Le scénario, les dialogues et l’écriture des personnages sont rarement des points forts lorsque l’on parle de films d’horreurs grand public (des défauts souvent corrigés par les productions indépendantes) mais c’est bien à travers ces trois points d’écriture que Ça tire son épingle du jeu. Le spectre des 80’s plane sur le film à la manière d’une production Amblin à tel point que l’on pourrait se croire dans un Spielberg (à condition qu’il réalise des films d’horreurs – oui je t’entends celui qui souffle Poltergeist au fond), la mode des productions 80’s popularisée par Stranger Things a encore de beaux jours devant elle. Mais cette ambiance ne tombe jamais dans le cliché facile ou la simple beauté de façade, tous les éléments d’un véritable film des 80’s sont présents, une sorte de décennie 80 en plus grand, plus beau et plus fort sans le coté nostalgique.

Mais si Spielberg vient à l’esprit dès les premières minutes du film c’est avant tout grâce au traitement de l’enfance, des ses craintes et ses peurs les plus intimes qui sont au centre du livre de Stephen King. 

Cette version 2017 de Ça est, tout comme l’oeuvre originale, avant tout un film sur l’enfance et la condition même de l’enfant, sur le passage à l’âge adulte mais également sur le rapport à sa sexualité. C’est bien cela qui fait de Ça  un grand film d’horreur, cet ancrage dans la réalité, aux peurs les plus profondes de que chacun a traversé durant son enfance :  comme un miroir au plus profond de l’être.

Le film n’est pas exempt de défauts : il souffre définitivement de son statut de film d’horreur « blockbuster » mais qui, contrairement à ce que la bande annonce laisser voir, n’a pas engrangé une surdose de jumpscare et autres éléments horrifiques digne de supermarchés discount. Ces défauts sont vites effacés par l’interprétation des membres du Club des losers mais surtout par celle de Bill Skarsgård en Grippe-Sou tout simplement monstrueux : son simple sourire glace l’audience. Le choix de casting rappellera, dans l’imaginaire collectif, Stranger Things et pourtant le projet est bien plus ancien, ironie du sort. Tous ces jeunes acteurs portent le film pendant plus de deux heures sans jamais faiblir à tel point qu’ils nous feraient quasiment regretter la partie 2 du film se passant 27 ans plus tard.

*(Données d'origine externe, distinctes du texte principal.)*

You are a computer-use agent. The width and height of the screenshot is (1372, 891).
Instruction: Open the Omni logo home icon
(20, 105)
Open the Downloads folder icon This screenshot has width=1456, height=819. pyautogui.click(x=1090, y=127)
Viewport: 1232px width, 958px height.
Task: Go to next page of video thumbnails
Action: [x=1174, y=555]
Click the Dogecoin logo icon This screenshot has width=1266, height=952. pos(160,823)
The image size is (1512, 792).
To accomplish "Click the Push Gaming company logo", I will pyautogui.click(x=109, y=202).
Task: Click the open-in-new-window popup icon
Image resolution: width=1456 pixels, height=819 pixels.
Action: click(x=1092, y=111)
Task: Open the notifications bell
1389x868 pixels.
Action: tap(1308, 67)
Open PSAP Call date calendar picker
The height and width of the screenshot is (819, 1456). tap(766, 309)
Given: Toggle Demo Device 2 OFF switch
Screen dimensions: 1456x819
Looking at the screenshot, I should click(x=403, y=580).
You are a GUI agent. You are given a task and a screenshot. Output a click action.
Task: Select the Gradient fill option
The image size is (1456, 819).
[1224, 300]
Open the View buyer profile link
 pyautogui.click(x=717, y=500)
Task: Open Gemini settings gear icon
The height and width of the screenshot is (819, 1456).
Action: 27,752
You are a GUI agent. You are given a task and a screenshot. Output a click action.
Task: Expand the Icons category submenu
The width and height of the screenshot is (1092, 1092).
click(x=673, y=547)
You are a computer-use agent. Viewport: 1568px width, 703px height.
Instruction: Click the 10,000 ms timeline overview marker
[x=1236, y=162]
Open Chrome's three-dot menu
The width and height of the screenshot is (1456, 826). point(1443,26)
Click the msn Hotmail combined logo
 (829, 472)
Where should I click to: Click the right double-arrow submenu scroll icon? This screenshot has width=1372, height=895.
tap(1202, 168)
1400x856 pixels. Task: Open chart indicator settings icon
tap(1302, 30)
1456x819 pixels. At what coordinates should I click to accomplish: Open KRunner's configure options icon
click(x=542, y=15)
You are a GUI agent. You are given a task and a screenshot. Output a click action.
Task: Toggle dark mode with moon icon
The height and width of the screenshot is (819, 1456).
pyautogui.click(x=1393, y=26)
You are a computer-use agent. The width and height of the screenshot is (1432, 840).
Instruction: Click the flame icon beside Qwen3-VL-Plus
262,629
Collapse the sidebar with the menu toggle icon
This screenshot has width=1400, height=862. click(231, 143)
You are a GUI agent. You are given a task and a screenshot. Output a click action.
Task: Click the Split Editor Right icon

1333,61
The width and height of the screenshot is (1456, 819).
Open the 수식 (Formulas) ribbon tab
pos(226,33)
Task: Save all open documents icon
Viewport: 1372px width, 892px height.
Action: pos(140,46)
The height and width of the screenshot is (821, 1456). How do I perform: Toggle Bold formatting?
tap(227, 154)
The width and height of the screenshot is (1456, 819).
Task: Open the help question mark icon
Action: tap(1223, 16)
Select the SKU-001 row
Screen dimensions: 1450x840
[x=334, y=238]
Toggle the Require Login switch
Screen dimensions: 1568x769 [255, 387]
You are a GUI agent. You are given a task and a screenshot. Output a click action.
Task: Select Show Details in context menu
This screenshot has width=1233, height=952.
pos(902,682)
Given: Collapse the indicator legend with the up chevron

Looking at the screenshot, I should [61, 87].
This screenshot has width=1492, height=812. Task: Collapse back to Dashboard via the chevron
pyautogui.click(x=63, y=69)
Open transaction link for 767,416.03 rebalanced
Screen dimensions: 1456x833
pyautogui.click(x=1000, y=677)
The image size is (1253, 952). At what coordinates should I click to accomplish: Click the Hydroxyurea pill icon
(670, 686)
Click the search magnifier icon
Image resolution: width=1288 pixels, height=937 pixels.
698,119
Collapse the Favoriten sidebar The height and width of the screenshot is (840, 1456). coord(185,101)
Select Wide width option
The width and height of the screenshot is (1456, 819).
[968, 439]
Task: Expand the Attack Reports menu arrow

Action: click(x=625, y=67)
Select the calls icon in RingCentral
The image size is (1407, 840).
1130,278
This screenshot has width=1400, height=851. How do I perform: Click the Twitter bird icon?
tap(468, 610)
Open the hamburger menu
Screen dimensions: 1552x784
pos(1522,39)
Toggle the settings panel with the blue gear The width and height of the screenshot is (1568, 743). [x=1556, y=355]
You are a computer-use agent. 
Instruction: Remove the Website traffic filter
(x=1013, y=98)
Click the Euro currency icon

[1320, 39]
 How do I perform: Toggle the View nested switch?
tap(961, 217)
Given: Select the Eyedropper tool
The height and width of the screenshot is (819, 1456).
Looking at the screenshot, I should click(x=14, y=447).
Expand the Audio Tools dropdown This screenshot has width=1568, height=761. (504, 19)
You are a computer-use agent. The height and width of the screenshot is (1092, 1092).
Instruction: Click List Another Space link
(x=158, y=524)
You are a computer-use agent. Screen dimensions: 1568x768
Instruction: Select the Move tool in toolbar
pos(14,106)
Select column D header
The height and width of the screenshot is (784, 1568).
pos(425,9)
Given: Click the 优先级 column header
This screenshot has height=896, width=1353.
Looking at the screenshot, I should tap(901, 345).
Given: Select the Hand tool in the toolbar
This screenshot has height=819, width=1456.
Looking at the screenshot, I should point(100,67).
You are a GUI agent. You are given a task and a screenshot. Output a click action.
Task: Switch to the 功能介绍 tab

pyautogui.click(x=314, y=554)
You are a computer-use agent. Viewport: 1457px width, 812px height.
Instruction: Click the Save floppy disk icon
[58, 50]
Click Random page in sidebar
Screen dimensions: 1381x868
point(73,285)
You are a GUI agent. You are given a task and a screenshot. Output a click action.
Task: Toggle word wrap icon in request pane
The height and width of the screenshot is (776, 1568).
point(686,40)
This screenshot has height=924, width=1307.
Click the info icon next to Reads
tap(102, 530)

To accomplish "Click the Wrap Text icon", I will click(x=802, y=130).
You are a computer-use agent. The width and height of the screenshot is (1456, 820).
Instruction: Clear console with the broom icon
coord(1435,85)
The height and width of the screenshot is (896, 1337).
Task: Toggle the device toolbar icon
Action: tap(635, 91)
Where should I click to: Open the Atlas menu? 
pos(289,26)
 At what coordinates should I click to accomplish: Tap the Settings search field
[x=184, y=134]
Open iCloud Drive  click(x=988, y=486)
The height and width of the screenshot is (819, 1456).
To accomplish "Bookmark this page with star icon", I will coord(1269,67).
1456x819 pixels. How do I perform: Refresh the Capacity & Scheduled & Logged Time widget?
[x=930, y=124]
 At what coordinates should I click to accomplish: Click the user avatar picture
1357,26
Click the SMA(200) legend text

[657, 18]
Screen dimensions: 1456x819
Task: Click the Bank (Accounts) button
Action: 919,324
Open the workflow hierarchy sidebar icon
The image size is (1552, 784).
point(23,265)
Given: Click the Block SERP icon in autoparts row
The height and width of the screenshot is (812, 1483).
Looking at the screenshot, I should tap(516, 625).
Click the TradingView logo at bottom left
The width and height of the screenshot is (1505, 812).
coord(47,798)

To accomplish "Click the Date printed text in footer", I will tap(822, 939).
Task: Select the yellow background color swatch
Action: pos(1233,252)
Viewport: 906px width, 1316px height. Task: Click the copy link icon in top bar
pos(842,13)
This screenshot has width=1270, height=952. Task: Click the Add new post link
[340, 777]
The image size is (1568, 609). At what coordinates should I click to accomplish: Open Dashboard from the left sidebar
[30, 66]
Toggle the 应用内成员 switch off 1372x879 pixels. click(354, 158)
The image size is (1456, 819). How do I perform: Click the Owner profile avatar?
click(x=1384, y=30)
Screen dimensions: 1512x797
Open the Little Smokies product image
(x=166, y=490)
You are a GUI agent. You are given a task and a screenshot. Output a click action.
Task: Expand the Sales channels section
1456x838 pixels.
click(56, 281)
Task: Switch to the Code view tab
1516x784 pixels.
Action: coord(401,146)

Ça est le film attendu par certains, il dépasse même les attentes en ce qui concerne son écriture, ses visuels et son interprétation. Malgré les défauts d’un film d’horreur formaté pour les grands studios il ne tombe pas dans le piège de l’horreur à outrance et des procédés horrifiques discount. Sans pour autant révolutionner le genre comme aurait pu faire Fukunaga cette version 2017 du roman de Stephen King est une véritable tentative de cinéma à la fois honnête et sincère mais qui est malheureusement desservie par un dernier acte plus prévisible.